Task input:
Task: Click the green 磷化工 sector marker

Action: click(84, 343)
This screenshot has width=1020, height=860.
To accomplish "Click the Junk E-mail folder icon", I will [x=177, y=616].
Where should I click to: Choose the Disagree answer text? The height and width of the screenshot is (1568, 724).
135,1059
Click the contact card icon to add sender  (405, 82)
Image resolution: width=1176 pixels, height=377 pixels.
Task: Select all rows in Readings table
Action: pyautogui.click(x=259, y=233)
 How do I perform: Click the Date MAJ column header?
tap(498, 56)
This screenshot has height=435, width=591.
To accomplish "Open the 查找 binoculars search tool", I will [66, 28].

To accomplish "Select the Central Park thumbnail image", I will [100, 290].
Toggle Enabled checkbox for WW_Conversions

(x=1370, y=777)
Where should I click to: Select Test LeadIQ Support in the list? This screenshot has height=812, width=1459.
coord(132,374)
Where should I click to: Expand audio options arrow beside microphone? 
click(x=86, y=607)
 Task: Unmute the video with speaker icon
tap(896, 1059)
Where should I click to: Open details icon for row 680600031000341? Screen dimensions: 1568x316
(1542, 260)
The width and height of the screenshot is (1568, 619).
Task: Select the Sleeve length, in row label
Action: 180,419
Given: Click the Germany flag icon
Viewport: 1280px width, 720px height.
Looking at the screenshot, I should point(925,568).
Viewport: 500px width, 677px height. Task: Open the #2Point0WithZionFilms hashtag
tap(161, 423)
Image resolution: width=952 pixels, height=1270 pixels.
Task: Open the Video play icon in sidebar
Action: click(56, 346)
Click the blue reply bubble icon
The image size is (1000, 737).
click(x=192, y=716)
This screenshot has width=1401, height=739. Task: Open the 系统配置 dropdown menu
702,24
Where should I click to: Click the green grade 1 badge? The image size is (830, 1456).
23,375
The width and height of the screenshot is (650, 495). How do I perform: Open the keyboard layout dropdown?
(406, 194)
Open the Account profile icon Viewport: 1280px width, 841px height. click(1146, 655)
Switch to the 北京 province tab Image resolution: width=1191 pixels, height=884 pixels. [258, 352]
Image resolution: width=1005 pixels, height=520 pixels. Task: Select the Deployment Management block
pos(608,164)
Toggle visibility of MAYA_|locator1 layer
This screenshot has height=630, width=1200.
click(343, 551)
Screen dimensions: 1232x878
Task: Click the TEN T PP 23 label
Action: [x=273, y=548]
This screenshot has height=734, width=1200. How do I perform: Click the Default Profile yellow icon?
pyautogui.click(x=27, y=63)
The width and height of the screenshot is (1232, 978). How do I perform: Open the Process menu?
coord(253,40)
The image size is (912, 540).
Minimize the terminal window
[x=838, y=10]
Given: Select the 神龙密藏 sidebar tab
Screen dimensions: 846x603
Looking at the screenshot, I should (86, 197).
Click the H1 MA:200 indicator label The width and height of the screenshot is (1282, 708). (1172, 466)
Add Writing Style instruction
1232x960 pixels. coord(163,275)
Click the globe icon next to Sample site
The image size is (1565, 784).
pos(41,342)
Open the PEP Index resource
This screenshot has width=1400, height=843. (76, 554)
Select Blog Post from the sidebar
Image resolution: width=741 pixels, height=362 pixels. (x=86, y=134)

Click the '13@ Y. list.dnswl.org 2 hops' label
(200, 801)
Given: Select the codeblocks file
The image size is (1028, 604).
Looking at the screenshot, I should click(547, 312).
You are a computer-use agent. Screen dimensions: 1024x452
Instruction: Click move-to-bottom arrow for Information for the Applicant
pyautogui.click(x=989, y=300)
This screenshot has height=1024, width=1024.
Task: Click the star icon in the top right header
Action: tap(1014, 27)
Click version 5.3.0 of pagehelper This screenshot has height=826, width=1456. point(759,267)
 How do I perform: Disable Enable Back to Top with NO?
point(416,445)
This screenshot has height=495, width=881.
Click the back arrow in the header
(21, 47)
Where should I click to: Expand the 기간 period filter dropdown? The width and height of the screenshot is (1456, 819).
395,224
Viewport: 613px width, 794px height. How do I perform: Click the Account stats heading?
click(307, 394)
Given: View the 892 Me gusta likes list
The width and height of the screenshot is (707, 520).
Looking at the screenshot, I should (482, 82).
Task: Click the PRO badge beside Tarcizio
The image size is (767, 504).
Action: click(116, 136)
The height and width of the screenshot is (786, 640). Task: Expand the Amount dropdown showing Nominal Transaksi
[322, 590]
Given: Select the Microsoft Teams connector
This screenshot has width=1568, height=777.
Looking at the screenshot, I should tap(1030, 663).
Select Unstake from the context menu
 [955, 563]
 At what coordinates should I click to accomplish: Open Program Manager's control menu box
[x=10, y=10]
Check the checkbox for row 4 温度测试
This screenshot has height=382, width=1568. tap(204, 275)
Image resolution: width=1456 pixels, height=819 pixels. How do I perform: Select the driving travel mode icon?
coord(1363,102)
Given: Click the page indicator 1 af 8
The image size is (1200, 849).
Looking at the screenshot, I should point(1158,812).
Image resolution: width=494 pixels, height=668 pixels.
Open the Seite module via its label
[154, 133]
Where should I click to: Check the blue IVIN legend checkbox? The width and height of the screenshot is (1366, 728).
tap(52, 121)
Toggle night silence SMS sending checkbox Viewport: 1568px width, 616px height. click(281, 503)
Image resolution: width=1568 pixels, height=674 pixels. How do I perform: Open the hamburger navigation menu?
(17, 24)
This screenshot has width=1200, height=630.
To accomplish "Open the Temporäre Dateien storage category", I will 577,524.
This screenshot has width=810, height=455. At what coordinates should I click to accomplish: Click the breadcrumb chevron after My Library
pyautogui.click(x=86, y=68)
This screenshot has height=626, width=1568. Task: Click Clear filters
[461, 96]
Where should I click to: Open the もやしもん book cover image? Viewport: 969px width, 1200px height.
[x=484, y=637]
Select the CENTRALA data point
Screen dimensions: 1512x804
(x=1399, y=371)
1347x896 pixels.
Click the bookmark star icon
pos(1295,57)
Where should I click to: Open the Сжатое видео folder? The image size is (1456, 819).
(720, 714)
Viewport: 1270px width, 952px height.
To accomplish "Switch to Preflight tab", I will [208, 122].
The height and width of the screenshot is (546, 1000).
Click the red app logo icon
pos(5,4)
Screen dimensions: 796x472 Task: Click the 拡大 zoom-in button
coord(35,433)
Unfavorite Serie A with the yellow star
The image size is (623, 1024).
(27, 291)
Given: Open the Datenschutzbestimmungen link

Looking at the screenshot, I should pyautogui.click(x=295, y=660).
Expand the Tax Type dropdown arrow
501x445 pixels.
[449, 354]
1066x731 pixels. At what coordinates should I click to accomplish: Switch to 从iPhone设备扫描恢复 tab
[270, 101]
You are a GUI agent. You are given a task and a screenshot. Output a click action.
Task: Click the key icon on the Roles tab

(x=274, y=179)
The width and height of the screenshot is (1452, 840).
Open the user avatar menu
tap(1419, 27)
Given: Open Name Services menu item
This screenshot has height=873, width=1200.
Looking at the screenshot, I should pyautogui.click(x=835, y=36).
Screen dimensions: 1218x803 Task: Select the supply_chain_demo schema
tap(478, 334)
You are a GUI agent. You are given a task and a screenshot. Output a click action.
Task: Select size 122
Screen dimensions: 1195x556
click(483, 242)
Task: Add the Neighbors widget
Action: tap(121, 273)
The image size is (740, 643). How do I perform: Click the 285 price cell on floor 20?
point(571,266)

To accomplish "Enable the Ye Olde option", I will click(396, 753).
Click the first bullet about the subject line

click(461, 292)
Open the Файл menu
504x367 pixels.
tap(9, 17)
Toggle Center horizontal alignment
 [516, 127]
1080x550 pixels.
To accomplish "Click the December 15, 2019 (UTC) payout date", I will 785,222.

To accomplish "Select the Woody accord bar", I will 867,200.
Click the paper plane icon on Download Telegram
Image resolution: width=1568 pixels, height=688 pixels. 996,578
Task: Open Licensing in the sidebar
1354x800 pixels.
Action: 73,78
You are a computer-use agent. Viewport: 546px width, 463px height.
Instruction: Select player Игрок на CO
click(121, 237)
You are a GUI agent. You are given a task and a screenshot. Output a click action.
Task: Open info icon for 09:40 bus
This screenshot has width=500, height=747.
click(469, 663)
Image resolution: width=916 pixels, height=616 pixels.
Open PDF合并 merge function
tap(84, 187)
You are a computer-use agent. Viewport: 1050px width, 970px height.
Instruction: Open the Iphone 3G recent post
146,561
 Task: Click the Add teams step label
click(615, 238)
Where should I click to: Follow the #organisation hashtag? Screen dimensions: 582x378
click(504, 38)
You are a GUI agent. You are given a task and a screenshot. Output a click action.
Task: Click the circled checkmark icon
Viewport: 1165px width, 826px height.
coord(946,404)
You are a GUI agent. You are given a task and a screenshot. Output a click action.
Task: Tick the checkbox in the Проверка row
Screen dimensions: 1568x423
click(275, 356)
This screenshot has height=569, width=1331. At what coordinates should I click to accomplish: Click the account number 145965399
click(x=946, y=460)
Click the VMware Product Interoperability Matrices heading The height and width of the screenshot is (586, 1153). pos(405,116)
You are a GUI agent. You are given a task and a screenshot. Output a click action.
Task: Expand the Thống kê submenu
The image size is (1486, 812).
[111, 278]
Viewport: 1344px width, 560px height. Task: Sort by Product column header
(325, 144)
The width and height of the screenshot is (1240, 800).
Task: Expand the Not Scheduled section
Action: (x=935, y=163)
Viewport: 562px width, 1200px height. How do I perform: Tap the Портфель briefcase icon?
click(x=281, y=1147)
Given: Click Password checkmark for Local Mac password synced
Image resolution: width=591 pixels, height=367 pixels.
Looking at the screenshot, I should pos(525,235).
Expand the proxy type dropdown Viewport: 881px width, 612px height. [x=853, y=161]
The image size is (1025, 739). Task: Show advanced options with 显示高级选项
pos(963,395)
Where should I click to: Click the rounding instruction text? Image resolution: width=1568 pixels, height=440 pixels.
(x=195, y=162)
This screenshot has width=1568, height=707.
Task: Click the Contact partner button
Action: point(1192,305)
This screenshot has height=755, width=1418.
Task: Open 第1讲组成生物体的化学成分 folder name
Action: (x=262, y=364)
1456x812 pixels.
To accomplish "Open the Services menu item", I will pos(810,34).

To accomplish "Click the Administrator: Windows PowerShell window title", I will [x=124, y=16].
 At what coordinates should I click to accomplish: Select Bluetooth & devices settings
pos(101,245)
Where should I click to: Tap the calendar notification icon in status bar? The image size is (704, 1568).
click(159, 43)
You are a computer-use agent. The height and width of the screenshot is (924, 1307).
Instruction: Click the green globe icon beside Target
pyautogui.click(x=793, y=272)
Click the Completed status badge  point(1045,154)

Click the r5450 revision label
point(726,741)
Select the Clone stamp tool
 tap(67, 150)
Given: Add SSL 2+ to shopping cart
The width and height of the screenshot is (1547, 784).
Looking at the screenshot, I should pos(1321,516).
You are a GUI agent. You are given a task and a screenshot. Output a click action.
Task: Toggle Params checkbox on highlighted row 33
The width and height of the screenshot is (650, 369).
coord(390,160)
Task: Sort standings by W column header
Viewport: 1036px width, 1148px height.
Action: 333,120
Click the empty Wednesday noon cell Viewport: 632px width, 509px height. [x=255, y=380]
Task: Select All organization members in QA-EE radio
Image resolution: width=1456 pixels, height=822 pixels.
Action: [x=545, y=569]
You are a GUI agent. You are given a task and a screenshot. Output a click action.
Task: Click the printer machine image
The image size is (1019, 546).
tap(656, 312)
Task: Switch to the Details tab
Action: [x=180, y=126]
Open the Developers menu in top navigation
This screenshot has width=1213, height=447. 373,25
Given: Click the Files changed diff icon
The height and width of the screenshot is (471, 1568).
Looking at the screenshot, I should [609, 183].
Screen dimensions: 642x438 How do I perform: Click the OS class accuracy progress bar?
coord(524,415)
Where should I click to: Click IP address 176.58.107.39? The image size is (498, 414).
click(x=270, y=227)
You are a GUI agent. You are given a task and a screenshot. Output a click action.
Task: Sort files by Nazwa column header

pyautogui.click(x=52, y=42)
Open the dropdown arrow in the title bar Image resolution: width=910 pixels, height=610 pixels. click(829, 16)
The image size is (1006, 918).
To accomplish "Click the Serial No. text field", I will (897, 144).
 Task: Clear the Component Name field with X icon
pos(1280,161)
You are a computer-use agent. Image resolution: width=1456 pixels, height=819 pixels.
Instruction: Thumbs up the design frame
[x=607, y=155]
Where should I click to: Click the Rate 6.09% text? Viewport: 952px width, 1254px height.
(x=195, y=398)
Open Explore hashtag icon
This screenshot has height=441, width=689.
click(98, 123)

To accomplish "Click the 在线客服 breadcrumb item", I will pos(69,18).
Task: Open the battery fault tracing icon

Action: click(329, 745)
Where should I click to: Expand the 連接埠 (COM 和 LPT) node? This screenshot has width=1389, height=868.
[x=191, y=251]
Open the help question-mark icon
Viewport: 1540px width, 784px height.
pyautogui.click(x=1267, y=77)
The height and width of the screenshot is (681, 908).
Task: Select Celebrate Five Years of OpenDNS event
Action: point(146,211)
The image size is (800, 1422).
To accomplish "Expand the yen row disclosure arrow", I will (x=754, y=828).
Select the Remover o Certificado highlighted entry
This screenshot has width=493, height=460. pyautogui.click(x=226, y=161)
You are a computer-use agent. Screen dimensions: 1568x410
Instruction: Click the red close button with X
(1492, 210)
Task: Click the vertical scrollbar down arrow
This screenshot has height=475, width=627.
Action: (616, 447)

Task goal: In the records, starting at the line that contains "Click the paper" and ending at the line that contains "click(275, 356)", replace "checkbox" with "check box". Reproduce only those lines, with everything else left unchanged.

The solution:
Click the paper plane icon on Download Telegram
Image resolution: width=1568 pixels, height=688 pixels. 996,578
Task: Open Licensing in the sidebar
1354x800 pixels.
Action: 73,78
You are a computer-use agent. Viewport: 546px width, 463px height.
Instruction: Select player Игрок на CO
click(121, 237)
You are a GUI agent. You are given a task and a screenshot. Output a click action.
Task: Open info icon for 09:40 bus
This screenshot has width=500, height=747.
click(469, 663)
Image resolution: width=916 pixels, height=616 pixels.
Open PDF合并 merge function
tap(84, 187)
You are a computer-use agent. Viewport: 1050px width, 970px height.
Instruction: Open the Iphone 3G recent post
146,561
 Task: Click the Add teams step label
click(615, 238)
Where should I click to: Follow the #organisation hashtag? Screen dimensions: 582x378
click(504, 38)
You are a GUI agent. You are given a task and a screenshot. Output a click action.
Task: Click the circled checkmark icon
Viewport: 1165px width, 826px height.
coord(946,404)
You are a GUI agent. You are given a task and a screenshot. Output a click action.
Task: Tick the check box in the Проверка row
Screen dimensions: 1568x423
click(275, 356)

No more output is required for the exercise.